Using the passage on forecasting and healthcare logistics, answer these questions:
1. What kind of bias in outcomes has the COVID-19 pandemic revealed?
2. Which limited treatment resources are listed?
3. What problem is framed when healthcare providers are treated as nodes in a distribution network?

*** Opening Passage to read ***

Here you can read more about other variants which incorporate geographic structures or interactions between age groups with different prevalence rates.

The COVID-19 pandemic has also revealed a racial and socioeconomic bias in outcomes. These model shortcomings must be rectified to make ethically sound decisions.

We have seen regional healthcare infrastructures stressed to the brink of collapse under explosive outbreaks. But these geographically scattered events are also staggered in time, a fact we can use to avoid overwhelming the healthcare system.

Applications Optimizing Logistics

With the ability to reliably forecast infections, we can more efficiently use limited treatment resources like hospital beds, ventilators, and protective equipment.

Regarding healthcare providers as nodes in a distribution network, we can frame a transshipment distribution problem, which can be handled efficiently with solvers in or-tools.

Then we can efficiently surge scarce resources to the places they are most acutely needed to reduce strain on the system with this generalization of the minimum cost flow problem.

*** Closing Passage to read ***
*** Opening Material provided ***

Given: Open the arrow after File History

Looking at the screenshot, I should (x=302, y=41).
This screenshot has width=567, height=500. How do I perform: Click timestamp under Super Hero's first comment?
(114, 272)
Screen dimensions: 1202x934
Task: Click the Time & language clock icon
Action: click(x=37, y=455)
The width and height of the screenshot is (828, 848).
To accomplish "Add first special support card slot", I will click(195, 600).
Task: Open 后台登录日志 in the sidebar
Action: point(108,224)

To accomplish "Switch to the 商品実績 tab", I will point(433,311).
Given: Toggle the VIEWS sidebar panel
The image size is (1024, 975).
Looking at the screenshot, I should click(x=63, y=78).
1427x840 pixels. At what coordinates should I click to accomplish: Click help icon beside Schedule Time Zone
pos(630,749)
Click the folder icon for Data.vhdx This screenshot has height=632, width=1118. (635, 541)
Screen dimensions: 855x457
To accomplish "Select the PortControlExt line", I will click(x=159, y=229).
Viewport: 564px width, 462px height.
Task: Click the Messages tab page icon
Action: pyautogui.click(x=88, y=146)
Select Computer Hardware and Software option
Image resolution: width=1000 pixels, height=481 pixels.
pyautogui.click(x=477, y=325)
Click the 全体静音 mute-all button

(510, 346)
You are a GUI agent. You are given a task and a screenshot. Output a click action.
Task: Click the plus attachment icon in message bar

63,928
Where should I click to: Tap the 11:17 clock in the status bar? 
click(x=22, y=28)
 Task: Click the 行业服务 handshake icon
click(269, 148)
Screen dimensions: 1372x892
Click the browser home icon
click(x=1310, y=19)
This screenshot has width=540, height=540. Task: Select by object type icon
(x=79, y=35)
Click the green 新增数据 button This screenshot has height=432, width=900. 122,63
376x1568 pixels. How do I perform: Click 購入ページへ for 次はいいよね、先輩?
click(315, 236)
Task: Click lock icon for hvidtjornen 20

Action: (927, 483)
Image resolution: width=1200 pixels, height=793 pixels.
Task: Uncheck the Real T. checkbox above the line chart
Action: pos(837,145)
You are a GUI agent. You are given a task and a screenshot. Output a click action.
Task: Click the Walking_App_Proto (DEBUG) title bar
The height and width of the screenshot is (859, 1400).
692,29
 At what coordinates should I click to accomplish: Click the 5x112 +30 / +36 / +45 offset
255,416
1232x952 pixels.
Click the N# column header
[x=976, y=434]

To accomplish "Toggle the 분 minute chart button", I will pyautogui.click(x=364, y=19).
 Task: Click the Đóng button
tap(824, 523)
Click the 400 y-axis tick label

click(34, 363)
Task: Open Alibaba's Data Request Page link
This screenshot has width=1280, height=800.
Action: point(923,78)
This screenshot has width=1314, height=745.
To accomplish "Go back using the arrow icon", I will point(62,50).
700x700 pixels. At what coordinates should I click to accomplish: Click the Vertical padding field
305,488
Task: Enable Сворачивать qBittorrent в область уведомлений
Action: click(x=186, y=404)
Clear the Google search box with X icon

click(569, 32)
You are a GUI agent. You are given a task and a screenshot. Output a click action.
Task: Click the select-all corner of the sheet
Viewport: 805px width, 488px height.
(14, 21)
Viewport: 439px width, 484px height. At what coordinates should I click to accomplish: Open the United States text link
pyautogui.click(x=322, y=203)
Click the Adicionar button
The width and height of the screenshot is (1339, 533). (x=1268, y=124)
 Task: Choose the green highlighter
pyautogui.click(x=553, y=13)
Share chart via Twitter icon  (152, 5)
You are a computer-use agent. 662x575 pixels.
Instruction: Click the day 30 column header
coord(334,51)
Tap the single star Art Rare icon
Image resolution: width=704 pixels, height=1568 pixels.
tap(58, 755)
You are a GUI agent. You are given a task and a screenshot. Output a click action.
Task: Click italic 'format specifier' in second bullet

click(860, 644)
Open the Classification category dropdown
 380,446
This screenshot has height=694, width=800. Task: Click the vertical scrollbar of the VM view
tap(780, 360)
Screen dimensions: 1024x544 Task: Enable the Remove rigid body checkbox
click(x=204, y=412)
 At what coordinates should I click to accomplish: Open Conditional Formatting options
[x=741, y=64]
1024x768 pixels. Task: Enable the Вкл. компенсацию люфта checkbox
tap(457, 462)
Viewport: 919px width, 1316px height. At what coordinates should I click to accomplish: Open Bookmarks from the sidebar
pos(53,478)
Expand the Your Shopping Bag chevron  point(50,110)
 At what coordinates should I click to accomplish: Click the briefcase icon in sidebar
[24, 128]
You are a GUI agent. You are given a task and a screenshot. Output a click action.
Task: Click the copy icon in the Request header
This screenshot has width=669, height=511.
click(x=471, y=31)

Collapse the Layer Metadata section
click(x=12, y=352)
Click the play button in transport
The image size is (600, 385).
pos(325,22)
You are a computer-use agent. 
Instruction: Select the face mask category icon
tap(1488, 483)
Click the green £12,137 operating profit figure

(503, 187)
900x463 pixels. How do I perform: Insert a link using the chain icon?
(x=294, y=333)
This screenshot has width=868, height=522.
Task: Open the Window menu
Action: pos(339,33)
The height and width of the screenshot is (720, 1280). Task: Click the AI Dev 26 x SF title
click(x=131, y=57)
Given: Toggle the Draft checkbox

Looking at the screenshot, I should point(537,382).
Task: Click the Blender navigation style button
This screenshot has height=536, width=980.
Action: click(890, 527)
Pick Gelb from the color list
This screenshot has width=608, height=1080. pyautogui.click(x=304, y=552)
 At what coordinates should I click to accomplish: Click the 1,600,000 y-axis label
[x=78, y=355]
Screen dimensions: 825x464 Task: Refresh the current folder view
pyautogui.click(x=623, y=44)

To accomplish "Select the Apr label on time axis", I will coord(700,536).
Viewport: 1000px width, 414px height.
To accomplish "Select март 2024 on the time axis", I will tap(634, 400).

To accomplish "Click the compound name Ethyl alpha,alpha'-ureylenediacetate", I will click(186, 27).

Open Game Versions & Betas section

*** Closing Material provided ***

The completed task:
1. A racial and socioeconomic bias.
2. Hospital beds, ventilators, and protective equipment.
3. A transshipment distribution problem.